Texto Anterior | Índice

Em "O Xale", a americana Cynthia Ozick descreve a obsessão e o resgate da memória de um drama pessoal na 2ª Guerra

MARCOS FLAMÍNIO PERES
EDITOR DO MAIS!

Como matéria literária, o Holocausto e a dimensão memorialística que propicia são temas ainda hoje muito fecundos.
É o caso do recente fenômeno literário francês, "As Benevolentes (a ser lançado no Brasil no final de 2007 pela ed. Alfaguara), que arrebanhou crítica e público ao narrar o Holocausto do ponto de vista de um carrasco nazista.
Ou então a história pode ser contada sob a ótica de um garoto de 15 anos deportado para Auschwitz e Buchenwald, como no caso de "Sem Destino", do Prêmio Nobel de 2002, o húngaro Imre Kertész.
É possível também que seja uma referência velada, como em "Dia de Finados" (Cia. das Letras), do holandês Cees Nooteboom, em que, na Berlim pós-Muro, a tragédia coletiva do passado se mescla à recordação pessoal de um documentarista que perdeu a família em um acidente aéreo.
Mas é outro o caso em "O Xale" (Companhia das Letras, tradução de Sonia Moreira, 86 págs., R$ 27,50), da norte-americana Cynthia Ozick. Anti-épica, a tragédia vivida pela protagonista penetra na narrativa por meio de um pedaço de pano velho e surrado, um xale com que protegia Magda, a filha ainda bebê, do frio inverno europeu em um árido campo de concentração.
Hoje inútil, o xale representa o vácuo das duas existências separadas a fórceps e que apenas a recordação está habilitada a preencher.

Presente incessante
É por meio da escrita frenética e incessante de cartas à filha morta que Rosa Lublin atribui materialidade a seu presente devastado.
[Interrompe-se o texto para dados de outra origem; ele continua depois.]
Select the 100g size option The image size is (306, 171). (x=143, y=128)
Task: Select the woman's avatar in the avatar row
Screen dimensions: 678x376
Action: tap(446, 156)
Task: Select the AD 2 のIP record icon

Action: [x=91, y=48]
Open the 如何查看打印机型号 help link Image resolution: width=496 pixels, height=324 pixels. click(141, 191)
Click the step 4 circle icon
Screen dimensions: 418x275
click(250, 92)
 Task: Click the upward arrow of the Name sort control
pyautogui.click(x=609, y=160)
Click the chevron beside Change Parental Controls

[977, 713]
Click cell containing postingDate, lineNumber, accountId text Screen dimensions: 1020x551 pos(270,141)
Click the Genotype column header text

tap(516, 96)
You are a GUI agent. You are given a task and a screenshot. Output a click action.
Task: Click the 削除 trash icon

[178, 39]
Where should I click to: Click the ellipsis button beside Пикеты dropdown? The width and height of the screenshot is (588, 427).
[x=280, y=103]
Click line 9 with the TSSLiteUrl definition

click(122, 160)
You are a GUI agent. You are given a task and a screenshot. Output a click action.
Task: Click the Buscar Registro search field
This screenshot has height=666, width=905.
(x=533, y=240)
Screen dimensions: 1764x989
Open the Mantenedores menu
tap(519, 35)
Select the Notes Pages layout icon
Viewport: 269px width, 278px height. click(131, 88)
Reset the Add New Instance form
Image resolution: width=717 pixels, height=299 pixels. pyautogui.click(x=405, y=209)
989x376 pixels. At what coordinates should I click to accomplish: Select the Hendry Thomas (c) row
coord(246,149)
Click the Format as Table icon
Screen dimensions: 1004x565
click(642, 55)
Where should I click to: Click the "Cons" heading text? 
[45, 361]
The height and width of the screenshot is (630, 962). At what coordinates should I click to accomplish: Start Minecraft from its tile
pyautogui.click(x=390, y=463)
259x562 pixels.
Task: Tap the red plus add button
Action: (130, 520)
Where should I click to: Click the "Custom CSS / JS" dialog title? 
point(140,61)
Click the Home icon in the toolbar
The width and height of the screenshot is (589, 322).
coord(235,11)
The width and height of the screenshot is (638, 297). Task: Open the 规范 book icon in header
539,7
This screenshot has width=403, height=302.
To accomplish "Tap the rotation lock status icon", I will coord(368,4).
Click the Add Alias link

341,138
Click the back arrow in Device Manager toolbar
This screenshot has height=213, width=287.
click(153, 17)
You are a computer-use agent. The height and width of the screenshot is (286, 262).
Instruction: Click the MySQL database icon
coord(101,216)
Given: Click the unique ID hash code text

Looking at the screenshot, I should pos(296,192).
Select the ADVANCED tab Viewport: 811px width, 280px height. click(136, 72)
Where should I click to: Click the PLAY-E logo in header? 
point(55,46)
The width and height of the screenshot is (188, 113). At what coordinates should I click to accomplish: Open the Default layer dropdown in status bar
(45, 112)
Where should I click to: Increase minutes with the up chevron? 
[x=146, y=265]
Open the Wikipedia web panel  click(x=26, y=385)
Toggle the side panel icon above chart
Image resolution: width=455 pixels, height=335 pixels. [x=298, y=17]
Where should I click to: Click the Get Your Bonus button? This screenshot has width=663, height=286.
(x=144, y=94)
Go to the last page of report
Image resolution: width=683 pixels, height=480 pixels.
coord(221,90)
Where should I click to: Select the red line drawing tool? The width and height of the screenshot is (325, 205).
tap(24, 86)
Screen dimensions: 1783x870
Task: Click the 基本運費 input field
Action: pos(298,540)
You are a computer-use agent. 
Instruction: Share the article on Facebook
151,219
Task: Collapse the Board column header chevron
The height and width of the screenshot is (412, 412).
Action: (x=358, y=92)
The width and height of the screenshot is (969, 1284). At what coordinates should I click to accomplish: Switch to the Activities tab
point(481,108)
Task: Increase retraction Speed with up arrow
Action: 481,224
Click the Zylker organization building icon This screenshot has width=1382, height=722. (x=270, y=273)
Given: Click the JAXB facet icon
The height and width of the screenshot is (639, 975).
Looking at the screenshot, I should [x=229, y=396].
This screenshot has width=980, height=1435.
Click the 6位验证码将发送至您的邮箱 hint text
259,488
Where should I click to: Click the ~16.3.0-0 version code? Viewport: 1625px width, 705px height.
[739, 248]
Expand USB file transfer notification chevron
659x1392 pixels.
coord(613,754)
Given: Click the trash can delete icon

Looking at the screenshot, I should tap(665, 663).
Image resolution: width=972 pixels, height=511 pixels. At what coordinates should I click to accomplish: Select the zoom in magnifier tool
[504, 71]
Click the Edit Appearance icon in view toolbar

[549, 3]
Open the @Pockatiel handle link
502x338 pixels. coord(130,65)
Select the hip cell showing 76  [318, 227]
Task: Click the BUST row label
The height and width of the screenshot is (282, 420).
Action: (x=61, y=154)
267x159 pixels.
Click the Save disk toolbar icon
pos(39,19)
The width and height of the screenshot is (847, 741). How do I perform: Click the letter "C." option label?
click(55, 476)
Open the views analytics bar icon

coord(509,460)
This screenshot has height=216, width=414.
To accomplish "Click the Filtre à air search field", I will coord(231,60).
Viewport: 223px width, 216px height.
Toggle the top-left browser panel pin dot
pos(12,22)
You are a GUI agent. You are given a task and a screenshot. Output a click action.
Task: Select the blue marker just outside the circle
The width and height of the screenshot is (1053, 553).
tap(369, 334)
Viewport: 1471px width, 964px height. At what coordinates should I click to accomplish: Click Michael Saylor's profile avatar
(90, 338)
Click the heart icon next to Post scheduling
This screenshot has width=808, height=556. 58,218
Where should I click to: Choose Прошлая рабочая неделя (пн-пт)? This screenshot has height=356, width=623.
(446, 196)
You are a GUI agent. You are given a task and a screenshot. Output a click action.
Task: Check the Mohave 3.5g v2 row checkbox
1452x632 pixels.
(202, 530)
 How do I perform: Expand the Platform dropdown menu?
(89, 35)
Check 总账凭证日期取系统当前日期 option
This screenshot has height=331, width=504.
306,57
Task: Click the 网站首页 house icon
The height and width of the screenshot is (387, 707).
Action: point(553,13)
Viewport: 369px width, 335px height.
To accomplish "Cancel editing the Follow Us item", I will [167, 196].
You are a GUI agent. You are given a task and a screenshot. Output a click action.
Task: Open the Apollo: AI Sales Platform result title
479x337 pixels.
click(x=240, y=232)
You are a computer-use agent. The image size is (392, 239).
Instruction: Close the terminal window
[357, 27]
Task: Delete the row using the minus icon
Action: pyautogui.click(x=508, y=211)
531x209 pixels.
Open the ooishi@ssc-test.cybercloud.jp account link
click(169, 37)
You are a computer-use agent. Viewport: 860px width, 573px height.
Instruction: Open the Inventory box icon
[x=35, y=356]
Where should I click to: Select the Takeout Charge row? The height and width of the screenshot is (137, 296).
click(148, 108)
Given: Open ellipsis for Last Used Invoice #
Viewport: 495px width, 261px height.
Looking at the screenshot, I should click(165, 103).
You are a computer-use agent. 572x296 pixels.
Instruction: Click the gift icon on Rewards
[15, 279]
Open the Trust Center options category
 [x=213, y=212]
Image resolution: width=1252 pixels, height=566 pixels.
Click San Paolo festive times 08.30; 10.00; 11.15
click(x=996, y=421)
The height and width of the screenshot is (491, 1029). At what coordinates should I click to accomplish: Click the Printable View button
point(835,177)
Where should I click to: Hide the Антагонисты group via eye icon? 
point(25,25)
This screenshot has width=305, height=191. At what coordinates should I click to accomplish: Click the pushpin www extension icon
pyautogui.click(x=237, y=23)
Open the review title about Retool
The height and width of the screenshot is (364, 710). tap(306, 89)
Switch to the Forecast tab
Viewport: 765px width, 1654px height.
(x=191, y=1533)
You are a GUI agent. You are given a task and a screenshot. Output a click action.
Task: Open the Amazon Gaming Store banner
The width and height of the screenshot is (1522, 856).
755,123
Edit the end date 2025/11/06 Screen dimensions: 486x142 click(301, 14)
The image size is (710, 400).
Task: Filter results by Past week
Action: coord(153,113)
Oriunda de uma rica família judia polonesa, mas lançada na promiscuidade degradada do gueto de Varsóvia durante a Segunda Guerra, Rosa vive seu presente, décadas depois, em uma espelunca perdida na escaldante Miami, graças à generosidade da sobrinha que mora em Nova York.
"Pra mim, só existe um tempo; não existe depois". É essa incapacidade de esquecer que dá a dimensão trágica da protagonista, como uma versão mais modesta de "Funes el Memorioso", de Borges, personagem de "implacável memória".
Passo a passo, a perda da posição familiar, a exclusão no gueto sufocante, o dia-a-dia inclemente no campo e, por fim, a imagem incessante da filha dirigindo-se, trôpega, à cerca eletrificada em que iria morrer.
Um dos melhores contos do século 20, segundo lista elaborada pelo escritor John Updike, "O Xale" apresenta uma estrutura bimembre, de extensão desigual, mas eficaz. Na primeira e curta narrativa avulta a descrição objetiva da morte da filha. Na segunda, significativamente maior, a rememoração obsessiva enovela-se em torno desses fatos já remotos, roendo-os até o osso.
A possibilidade de redenção terá início pelas mãos do galanteador Persky, justamente um daqueles -como diz Rosa em suas cartas sem destinatários- aparentados àquela gente do gueto, "com todos seus avós malcheirosos e suas hordas de crianças subnutridas".
De fato, nada mais prosaico que Persky. Fabricante de botões aposentado, tem pouco apreço pela cultura, pela linguagem elevada, pela própria Rosa -a quem deseja apenas para aventuras- e, sobretudo, pela memória do Holocausto.
Mas é com o sopro dessa vida mundana e dessublimada -feita de "xarope de colônia", "assentos de plástico preto" e "um verão sem fim"- que, ao final, Rosa sai do novelo da rememoração em que estava enrodilhada. Então, de súbito, "Magda não estava lá. Tímida, fugiu de Persky. Magda estava longe".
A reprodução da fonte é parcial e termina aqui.